Em 2005 o núcleo de Várzea Grande foi transferido do antigo endereço para a atual sede e de lá para cá, a estrutura física não mudou quase nada, muito embora o número de atendimentos tenha aumentado exponencialmente devido à crise que atinge o país.
A placa indicativa é a mesma da inauguração, as paredes externas mantêm a mesma tinta de 14 anos atrás. A minha sala onde trabalham dois estagiários, um assistente e eu, só tem persiana, pintura conservada, papel de parede, impressora com tinta, internet, água mineral e lenço de papel para enxugar as lágrimas dos nossos assistidos porque eu pago por esses itens com dinheiro do meu bolso.

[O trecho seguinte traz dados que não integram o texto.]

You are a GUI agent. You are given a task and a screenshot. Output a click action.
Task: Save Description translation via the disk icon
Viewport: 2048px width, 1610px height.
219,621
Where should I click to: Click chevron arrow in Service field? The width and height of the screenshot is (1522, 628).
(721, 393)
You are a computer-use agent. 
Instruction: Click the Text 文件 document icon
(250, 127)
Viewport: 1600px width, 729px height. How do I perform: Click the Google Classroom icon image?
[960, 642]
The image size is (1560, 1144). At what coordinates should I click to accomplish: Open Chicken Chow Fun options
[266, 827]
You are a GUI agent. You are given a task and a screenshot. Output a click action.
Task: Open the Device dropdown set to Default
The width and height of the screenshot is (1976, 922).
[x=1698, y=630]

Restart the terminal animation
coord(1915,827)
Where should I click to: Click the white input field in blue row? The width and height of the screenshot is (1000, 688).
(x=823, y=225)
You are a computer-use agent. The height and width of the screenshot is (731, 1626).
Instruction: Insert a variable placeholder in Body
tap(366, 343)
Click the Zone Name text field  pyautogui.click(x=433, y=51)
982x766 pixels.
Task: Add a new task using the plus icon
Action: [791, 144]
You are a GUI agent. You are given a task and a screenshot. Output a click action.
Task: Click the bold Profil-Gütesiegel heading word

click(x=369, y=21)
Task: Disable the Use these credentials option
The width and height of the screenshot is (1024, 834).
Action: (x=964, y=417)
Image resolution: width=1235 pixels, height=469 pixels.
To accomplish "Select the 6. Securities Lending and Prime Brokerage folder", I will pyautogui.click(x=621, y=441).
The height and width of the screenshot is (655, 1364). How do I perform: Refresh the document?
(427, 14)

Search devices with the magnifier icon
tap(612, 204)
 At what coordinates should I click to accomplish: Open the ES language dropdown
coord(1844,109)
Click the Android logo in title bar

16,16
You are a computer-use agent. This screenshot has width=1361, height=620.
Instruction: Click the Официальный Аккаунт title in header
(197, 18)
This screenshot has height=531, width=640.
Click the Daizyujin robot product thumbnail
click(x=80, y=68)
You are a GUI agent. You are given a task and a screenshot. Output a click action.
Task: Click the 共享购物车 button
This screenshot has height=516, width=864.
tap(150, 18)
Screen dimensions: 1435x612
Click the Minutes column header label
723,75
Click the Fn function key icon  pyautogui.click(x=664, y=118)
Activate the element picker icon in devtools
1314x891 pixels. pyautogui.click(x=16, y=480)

O sofá e todos os móveis que guarnecem o recinto são os mesmos da época da mudança. Café e açúcar há muito tempo passaram a ser artigos de luxo e nos quotizamos para comprá-los. Para conseguir trabalhar após alguém utilizar um dos banheiros de uso comum é preciso esguichar um aromatizador de ambientes sem dó e isso é pago com meu salário.
No final do ano passado tivemos sucessivas quedas de energia em razão de que a rede não comporta mais o número de equipamentos de informática que a sobrecarrega, o que ocasionou a suspensão do atendimento ao público por alguns dias seguidos.
A grama em volta da nossa sede muitas vezes cresceu tanto e sem poder renovar contrato com empresas terceirizadas tivemos que apelar para a secretaria de serviços públicos do município para apará-la. A limpeza da parte interna foi assumida pelas egressas do sistema prisional.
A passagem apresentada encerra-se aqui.